• **Task directions**:
Please output exactly the part of the records below that opens with the line containing "You are a GUI agent. The screenshot is 430×1838." and closes with the line containing "Termómetros (215, 596)", both lines included, and nothing else.

─── Material for this task ───

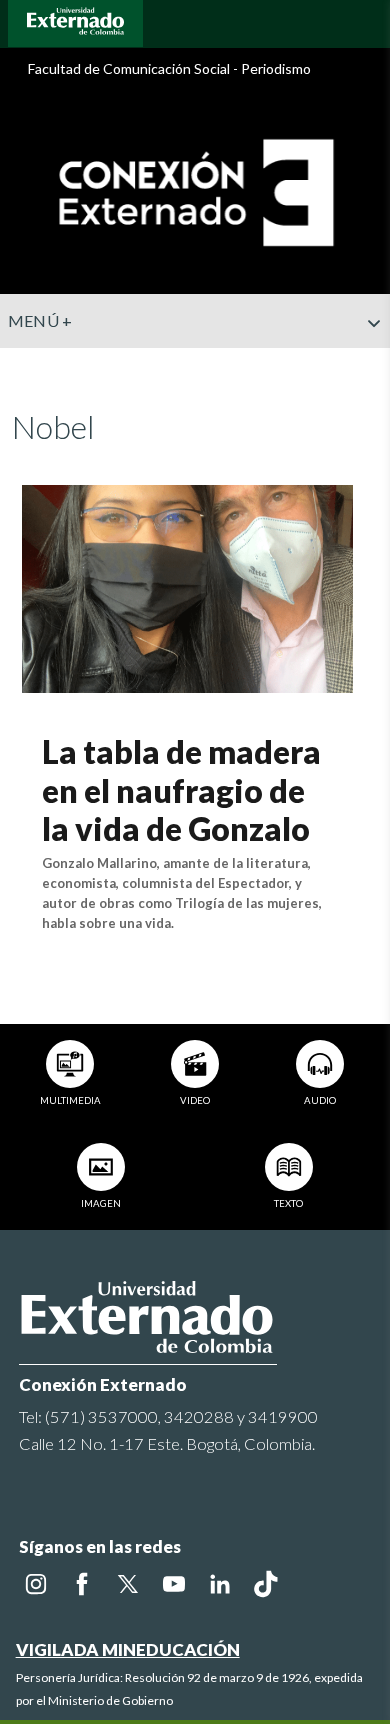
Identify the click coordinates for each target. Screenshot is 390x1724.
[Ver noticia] (187, 586)
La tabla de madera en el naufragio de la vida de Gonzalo (181, 790)
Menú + (40, 320)
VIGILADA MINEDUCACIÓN (128, 1649)
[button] (367, 363)
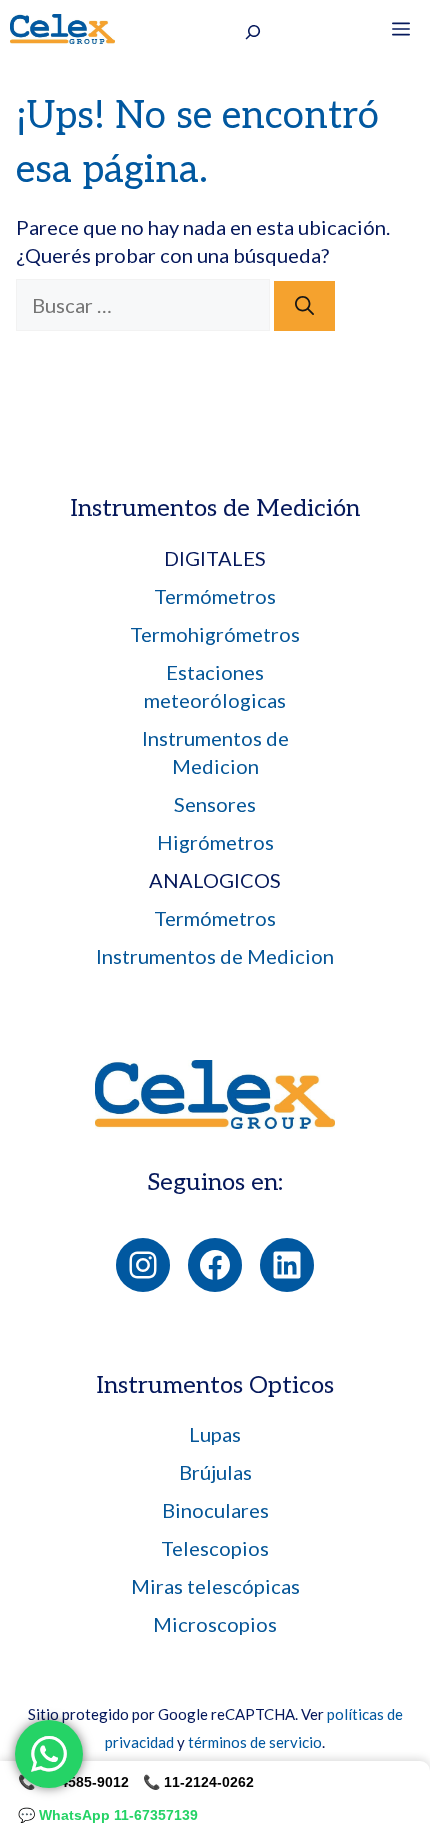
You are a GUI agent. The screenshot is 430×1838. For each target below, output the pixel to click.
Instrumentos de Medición (215, 508)
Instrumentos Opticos (215, 1385)
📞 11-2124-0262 (198, 1782)
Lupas (215, 1434)
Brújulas (215, 1472)
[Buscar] (304, 306)
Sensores (215, 804)
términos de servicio (255, 1742)
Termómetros (215, 596)
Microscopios (215, 1624)
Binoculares (215, 1510)
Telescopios (215, 1548)
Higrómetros (215, 842)
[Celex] (62, 29)
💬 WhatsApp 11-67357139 (108, 1815)
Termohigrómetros (215, 634)
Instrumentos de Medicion (215, 956)
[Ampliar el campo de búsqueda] (253, 31)
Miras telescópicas (215, 1586)
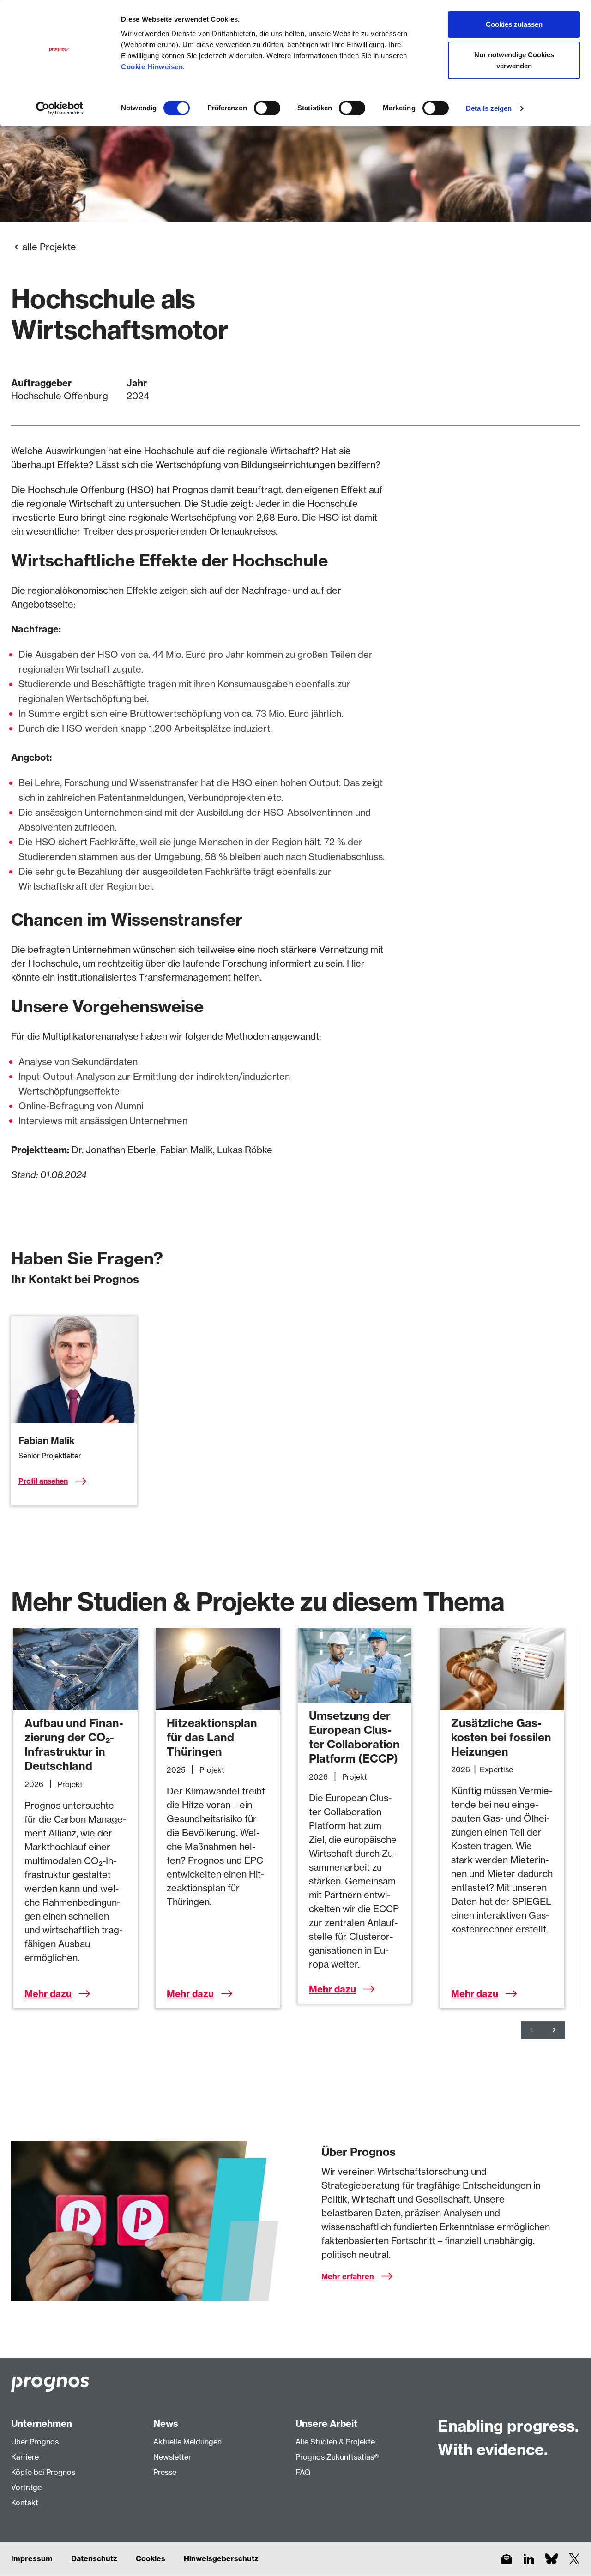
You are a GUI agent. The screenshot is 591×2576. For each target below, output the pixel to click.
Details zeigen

───

• **Solution to the exercise**:
You are a GUI agent. The screenshot is 430×1838. For each target below, output the pixel to click.
Instrumentos de Medición (215, 508)
Instrumentos Opticos (215, 1385)
📞 11-2124-0262 (198, 1782)
Lupas (215, 1434)
Brújulas (215, 1472)
[Buscar] (304, 306)
Sensores (215, 804)
términos de servicio (255, 1742)
Termómetros (215, 596)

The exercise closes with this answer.